Chapter by chapter, PV structure and semantics are discussed and analyses performed. Also, corpus linguistics is called for as the framework, within which the study is performed. Particular attention is paid to the Polish part of the LINDSEI corpus (Louvain International Database of Spoken English Interlanguage), as the source of linguistic evidence. Semantic analysis of the extracted PVs based on the notion of compositionality (see Celce-Murcia and Larsen-Freeman 1999; Armstrong 2004) constitutes the main part of the empirical chapter. The analysis was possible thanks to an important asset of this book, namely the POS-tagged PLINDSEI corpus. POS-tagging enabled the verification of the study by Kamińska (2005) because it automated the process of extraction making it reliable at the same time. It needs to be stressed that for spoken learner data to be POS-tagged with high accuracy, the CLAWS tagger (Garside 1987) needed to be trained. The result is a POS-tagged corpus with 98.5% accuracy. Following the findings, assumptions about the low use of phrasal verbs by learners are pointed to. In order to remedy learners' avoidance of phrasal verbs, a new way of PV presentation in popular English coursebooks is suggested.

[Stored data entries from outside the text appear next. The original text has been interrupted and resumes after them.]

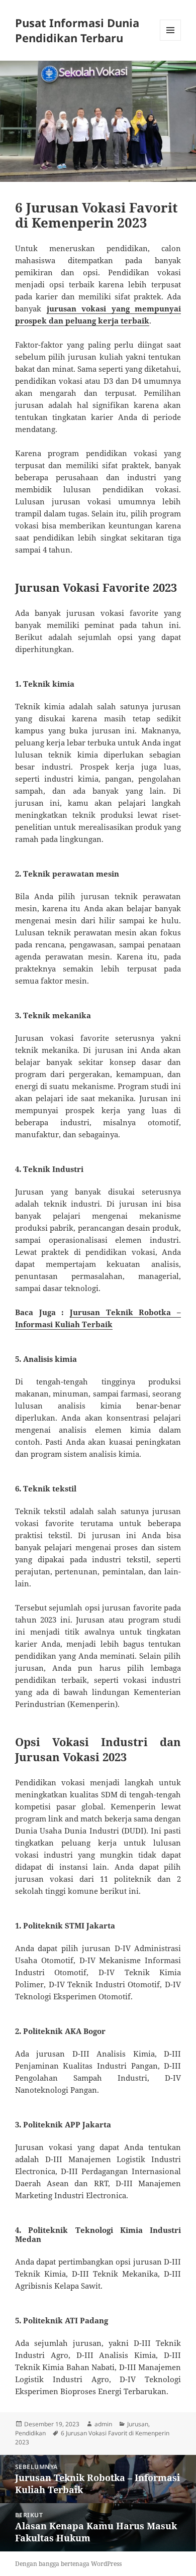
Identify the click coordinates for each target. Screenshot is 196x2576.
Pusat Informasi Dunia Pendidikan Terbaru (77, 30)
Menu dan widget (170, 40)
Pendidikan (30, 2433)
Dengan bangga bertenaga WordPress (68, 2563)
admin (103, 2424)
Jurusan (137, 2424)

The research questions posed are the following:
Do learners avoid PVs? In the case of avoidance, is it statistically significant?
Is the proportion of idiomatic (to non-idiomatic) PVs smaller in the learner group in comparison to the native group?
Is there an observable rising trend of idiomatic compositionality in both speaker groups?
Are there significant discrepancies in the number of phrasal verb tokens used by individual learners due to variation in exposure to the English language, defined as years studying English in a classroom situation?
Are there significant discrepancies in the number of phrasal verb tokens used by individual learners due to variation in exposure to the English language, defined as time spent in an English-speaking country?